The initial calibration of a sonar system should undoubtedly be a standard procedure undertaken at manufacturing time and therefore lies primarily under the manufacturer’s responsibility. Such a procedure includes multiple steps during manufacturing, and clearly not all manufacturers today provide enough details about their implementation and effects. Transducers and electronic modules should be measured in factory, as individual elements, in frequency response, angular directivity, level linearity, etc. for both transmission and reception. The overall response of the instrument should also be checked under factory conditions when practically feasible (e.g. very-high frequency systems in test tanks, on reference targets). Finally an overall calibration should be conducted once the sonar system has been installed on its carrier vehicle, as part of a sea-acceptance test (SAT) operation involving the customer’s technical team and operators.

Subsequent to the commissioning of a sonar, simplified calibration operations should be regularly conducted during the lifecycle of the system, and in particular prior to surveys specifically devoted to backscatter data acquisition, or where backscatter data are particularly important to overall survey objectives, akin to the current and well-accepted practice of bathymetric calibration of multibeam echosounders for hydrographic surveys (e.g. NOAA 2014). We recommend that field operators be trained for this specific purpose. Automatized and built-in test (BIST) functionalities greatly support the routine detection of unwanted changes in the system and facilitate such operations and therefore should be extended to include backscatter measurements. Importantly, regular and consistent overall calibrations should be conducted over reference seafloor areas, as well as cross-calibration with calibrated sonars for benchmarking.

We believe that the optimal practical solution for both initial and follow-up calibrations is through the use of a reference areas preliminary characterized using a calibrated sonar sensor. Ideally, these areas should be flat, smooth and geologically and acoustically homogeneous. They should be pre-surveyed in detail using a single beam echosounder calibrated within fisheries standards (Gueriot et al. 2000; Rice et al. 2015; Ladroit et al. 2017; Lurton et al. 2017). They should be ground-truthed and regularly monitored to check for stability. All the calibration results and modifications applied to the sonar should be accurately reported and recorded for future use and reference.

## Dataset extract
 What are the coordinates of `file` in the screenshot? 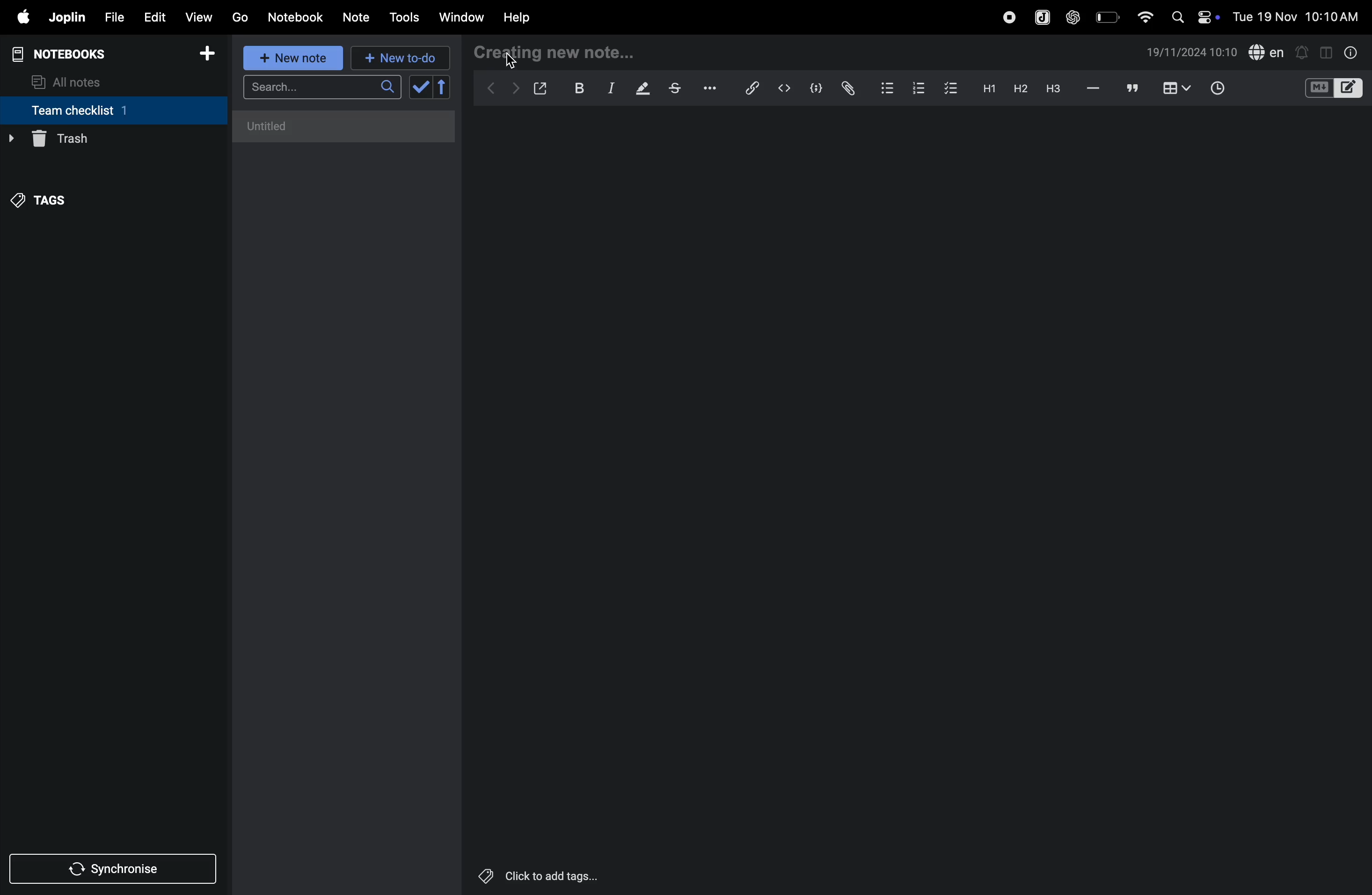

## Exercise A
In the sonar calibration text, what qualities should reference areas ideally have?
## Exercise B
Please turn the paragraph of the sonar calibration text that begins "Subsequent to the commissioning of a sonar" into a short list that keeps its main facts.
## Exercise C
Carry on the sonar calibration text from its final sentence.
The data are separate material from the sonar calibration text.

## Output A
They should be flat, smooth, and geologically and acoustically homogeneous.

## Output B
- After a sonar is commissioned, simplified calibrations should be run regularly throughout its lifecycle. This applies especially before surveys devoted to backscatter data acquisition or where backscatter is important to survey objectives, much like the accepted bathymetric calibration of multibeam echosounders (e.g. NOAA 2014).
- Field operators should be trained for this purpose.
- Automated and built-in test (BIST) functions help detect unwanted changes in the system and should be extended to cover backscatter measurements.
- Regular, consistent overall calibrations should be carried out over reference seafloor areas, along with cross-calibration against calibrated sonars for benchmarking.

## Output C
Acquisition procedures

Even though backscatter and bathymetry data are acquired using the same set of MBES arrays and electronics, the processing steps are distinct from each other. Unfortunately, optimal backscatter data acquisition requires specific settings that may differ from those required for optimal bathymetry data acquisition. Such settings include tools, pre-settings, and automated modes provided by manufacturers. Satisfactory acquisition of backscatter data implies that the correct settings for the signal amplitude dynamics are optimized to avoid both low signal-to-noise ratio and signal distortion and clipping due to saturation. This optimization is not systematically available in today’s systems. More generally, our recommendations are two-fold: constancy of acquisition settings and specific design of backscatter-dedicated surveys.

Constancy of acquisition settings

Acquisition settings should be kept as stable as possible, rather than using the varying, automated modes incorporated in many MBES today. Indeed most systems allow the operator to impose a single mode, optimized to the dominant conditions on a given survey, in order to minimize changes in source level, pulse duration, receiver gains, and directivity patterns that may critically affect the backscatter measurement. For the same reasons, the simplest system configuration should be chosen whenever possible (e.g. single transmitting (Tx) sector, continuous waves (CW) signals rather than frequency modulation (FM), etc.). However, such settings may not be optimal for simultaneous bathymetric data acquisition, and some compromise driven by the survey goals and priorities may be required.

Specific survey design

Dedicated backscatter data acquisition also implies specific survey design. Of particular importance is the system calibration, and hence the allocation of ship time devoted to it. While the swath coverage strategy is similar to a topography survey, i.e. drawing a network of parallel tracks with a few cross-lines, one main difference lies in the amount of coverage overlap controlled by the line spacing (Fig. 4). The backscatter data quality being lower at both ends of the swath and in its central part (due to specular echoes), line spacing must be setup to favour the intermediate angular range. A locally homogeneous quality of backscatter data can be obtained only if the specular sector is replaced by oblique insonification from overlapping swaths. Ideally, coverage should be limited to insonification angles between about 20° and 60° (Fonseca and Mayer 2007; Lamarche et al. 2011), hence substantially decreasing the survey efficiency with regards to bathymetry data (ranging from 0° to 75°). Some coverage redundancy provides the added advantage of insonifying each point on the seafloor from several incidence angles, which has strong potential in term of utilising this property of the backscatter signal for substrate characterisation (Augustin and Lamarche 2015; Lamarche and Augustin in prep).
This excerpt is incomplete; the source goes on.